Status: pre-1.0 (API may evolve). For production use, pin versions and follow CHANGELOG.md.

AbstractFramework ecosystem

AbstractRuntime is one component of the wider AbstractFramework ecosystem:

  • AbstractRuntime (this repo) — durable workflow kernel (src/abstractruntime/core/*)
  • AbstractCore — LLM + tools integration (wired via src/abstractruntime/integrations/abstractcore/*)
    Repo: lpalbou/abstractcore

At a high level, hosts define workflow graphs (WorkflowSpec) and AbstractRuntime executes them durably. When nodes request LLM/tool work (EffectType.LLM_CALL, EffectType.TOOL_CALLS), those effects are typically handled via AbstractCore.

flowchart LR
  Host["Host app / orchestrator"] -->|"WorkflowSpec"| RT["AbstractRuntime"]
  RT -->|"LLM_CALL / TOOL_CALLS"| AC["AbstractCore"]
  AC -->|"results / waits"| RT

Install

Core runtime:

pip install abstractruntime

AbstractCore integration (LLM + tools):

pip install "abstractruntime[abstractcore]"

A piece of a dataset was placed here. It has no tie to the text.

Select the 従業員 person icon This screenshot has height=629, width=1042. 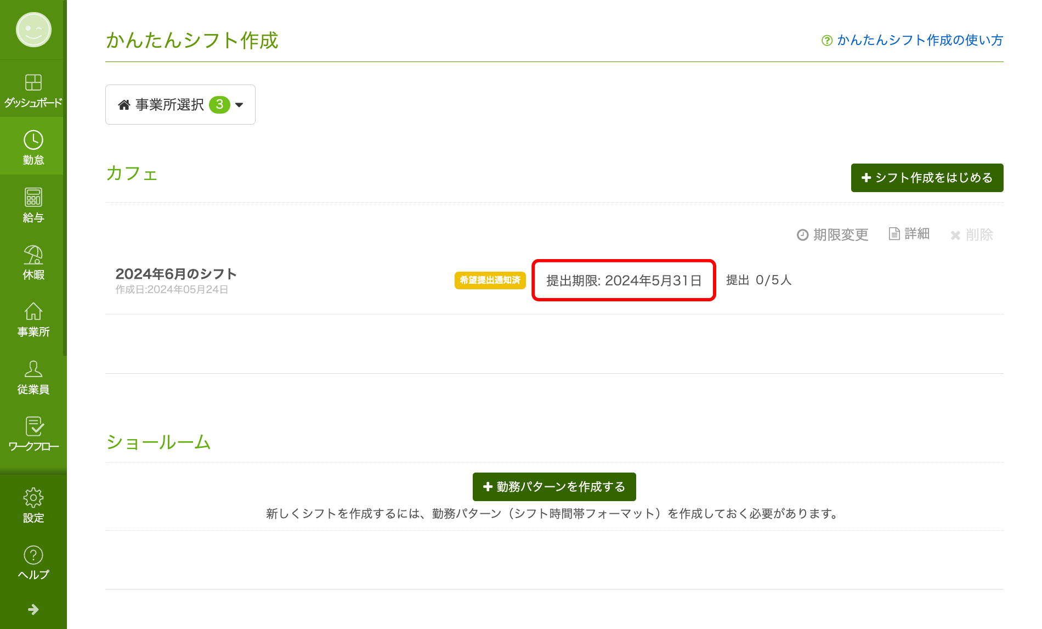[33, 369]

The abstractcore extra installs AbstractCore 2.13.9 or newer so the hardened server auth model, provider-key header routing, prompt-cache control plane, current tool catalog, unified multimodal generation response types, and public output-selector contract are available. Use abstractruntime[multimodal] when you need common media, vision, voice, and audio dependencies.

MCP worker entrypoint (default toolsets over stdio):

pip install "abstractruntime[mcp-worker]"

Quick start (pause + resume)

from abstractruntime import Effect, EffectType, Runtime, StepPlan, WorkflowSpec
from abstractruntime.storage import InMemoryLedgerStore, InMemoryRunStore


def ask(run, ctx):
    return StepPlan(
        node_id="ask",
        effect=Effect(
            type=EffectType.ASK_USER,
            payload={"prompt": "Continue?"},
            result_key="user_answer",
        ),
        next_node="done",
    )


def done(run, ctx):
    answer = run.vars.get("user_answer") or {}
    text = answer.get("text") if isinstance(answer, dict) else None
    return StepPlan(node_id="done", complete_output={"answer": text})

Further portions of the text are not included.